Return exactly the lines from the one containing "This screenshot has width=894, height=1296." through the last line of the records below, both included, and leave out any pictures.

» Data records
|---|

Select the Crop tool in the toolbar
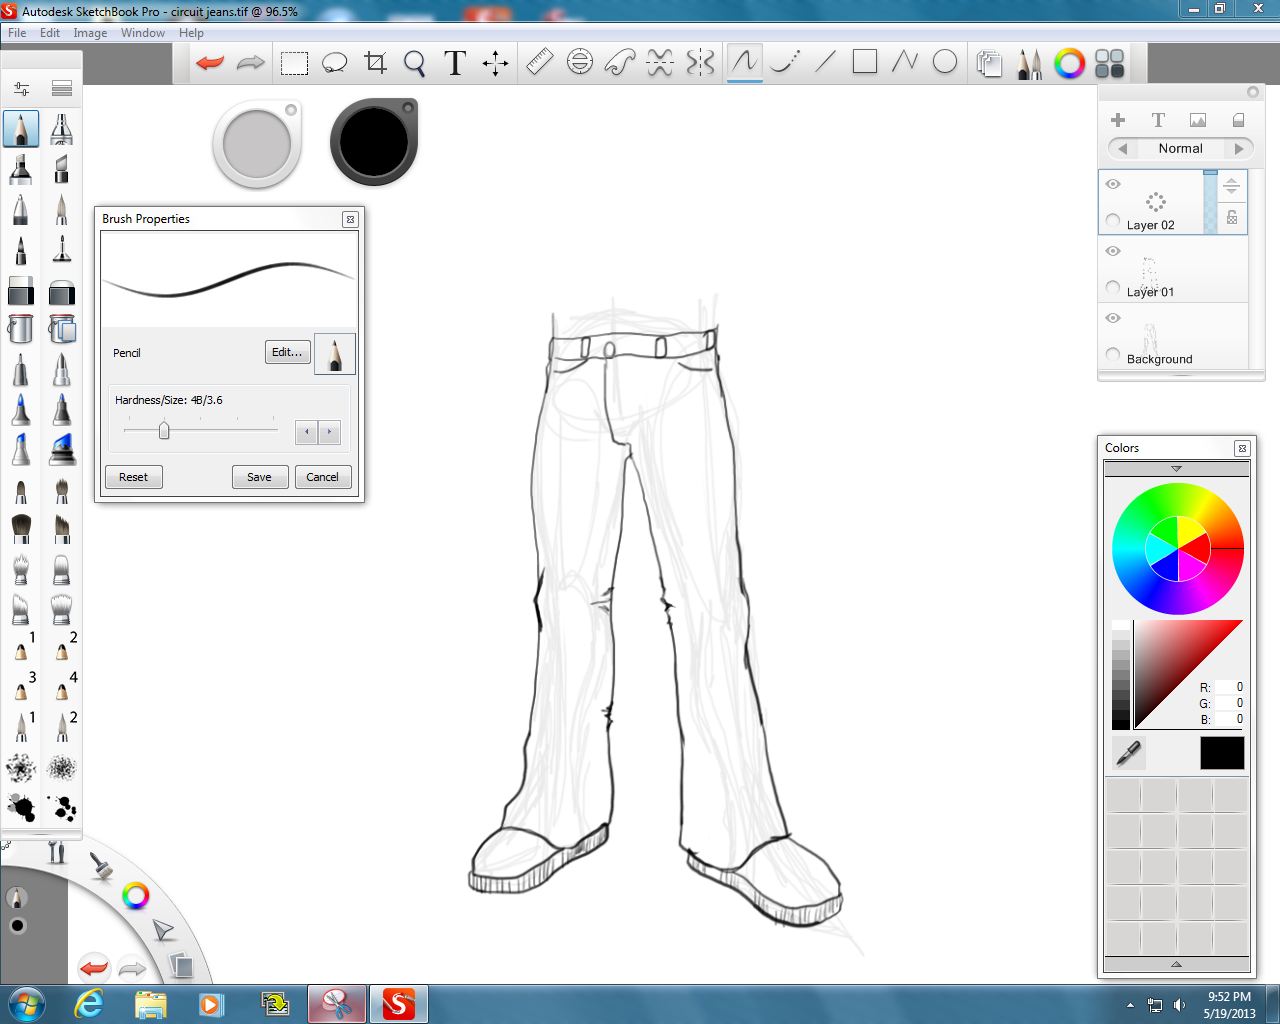1280x1024 pixels. [x=375, y=62]
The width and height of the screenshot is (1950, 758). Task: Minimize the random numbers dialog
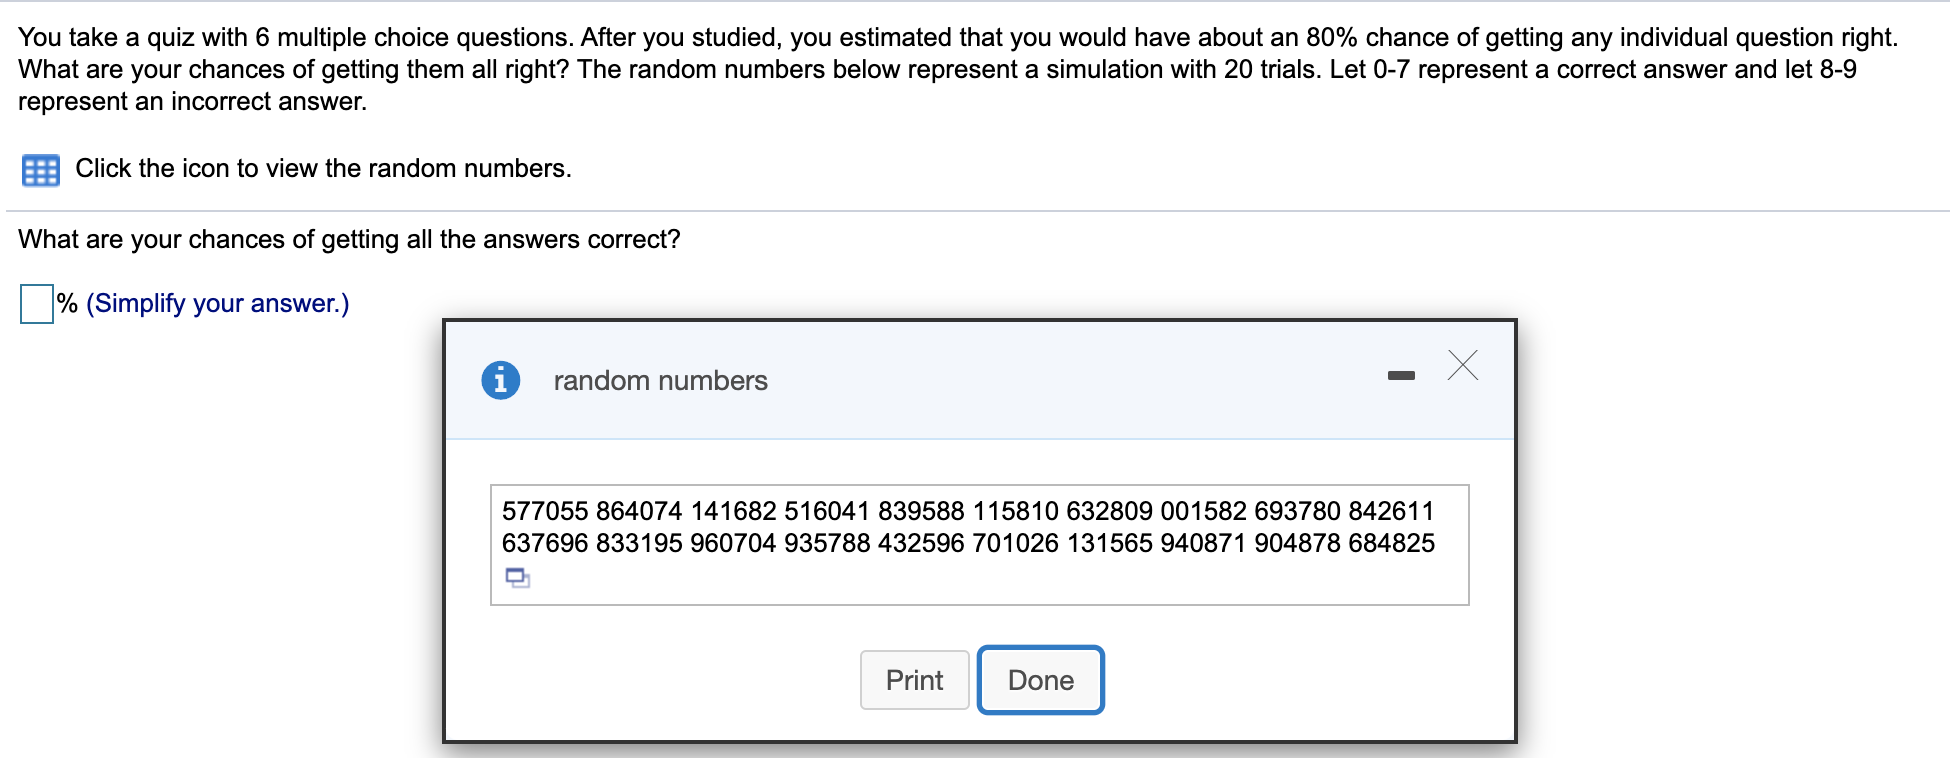pos(1401,375)
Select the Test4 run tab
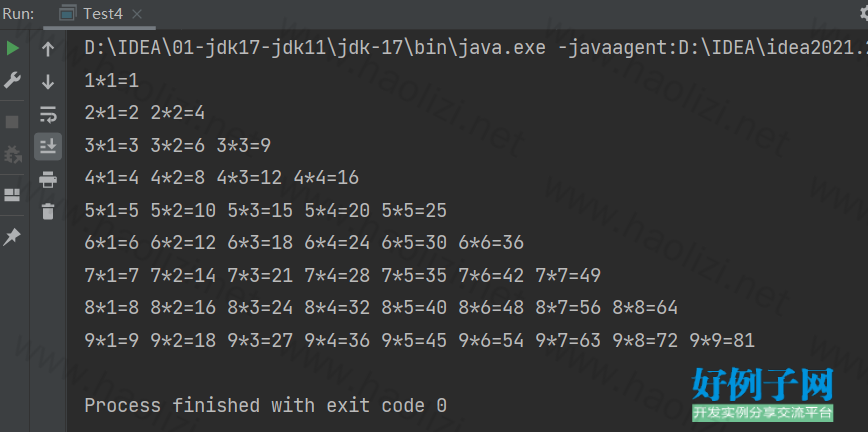 101,14
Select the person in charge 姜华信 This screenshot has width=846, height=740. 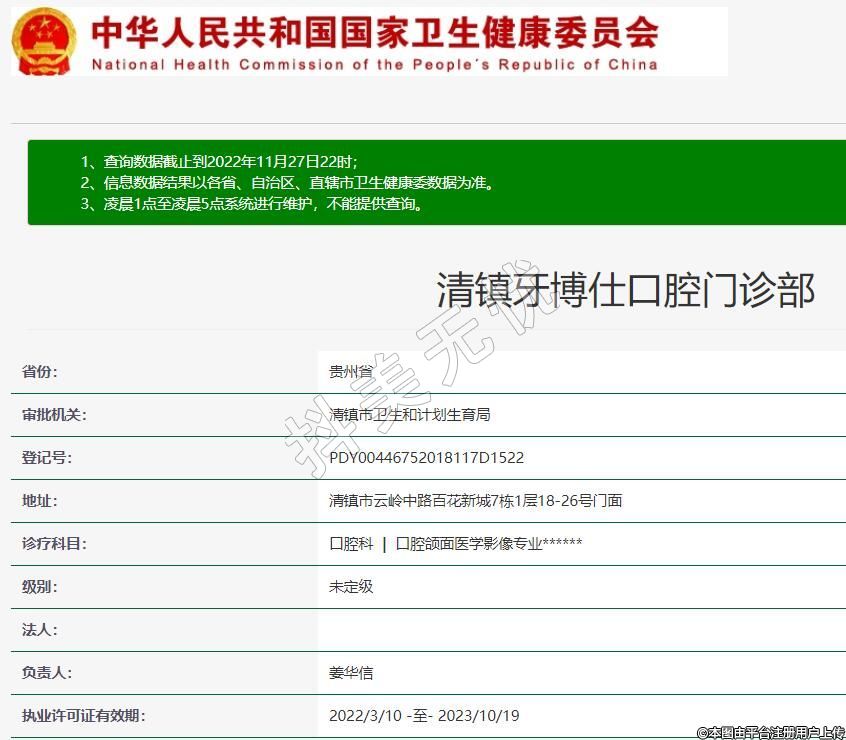pyautogui.click(x=351, y=673)
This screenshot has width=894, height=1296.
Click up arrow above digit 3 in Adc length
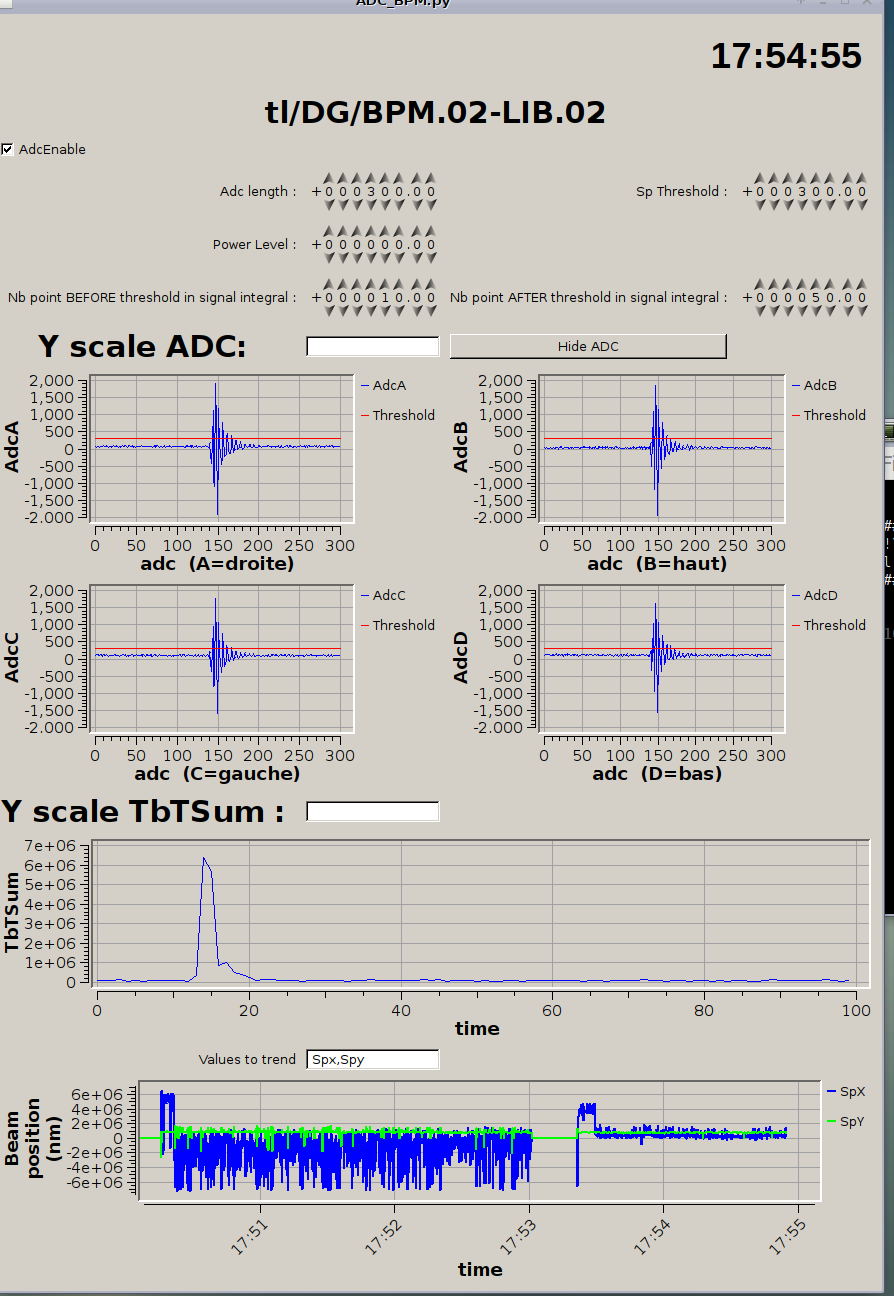pyautogui.click(x=371, y=177)
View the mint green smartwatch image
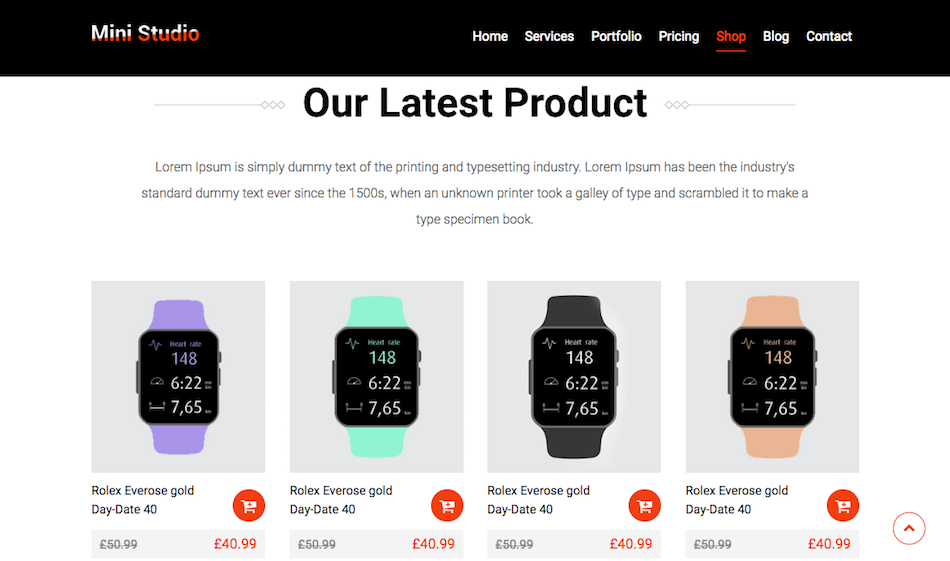This screenshot has width=950, height=561. click(x=376, y=376)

|---|

» Result of this task
This screenshot has width=894, height=1296.
Click up arrow above digit 3 in Adc length
pyautogui.click(x=371, y=177)
View the mint green smartwatch image
This screenshot has width=950, height=561. click(x=376, y=376)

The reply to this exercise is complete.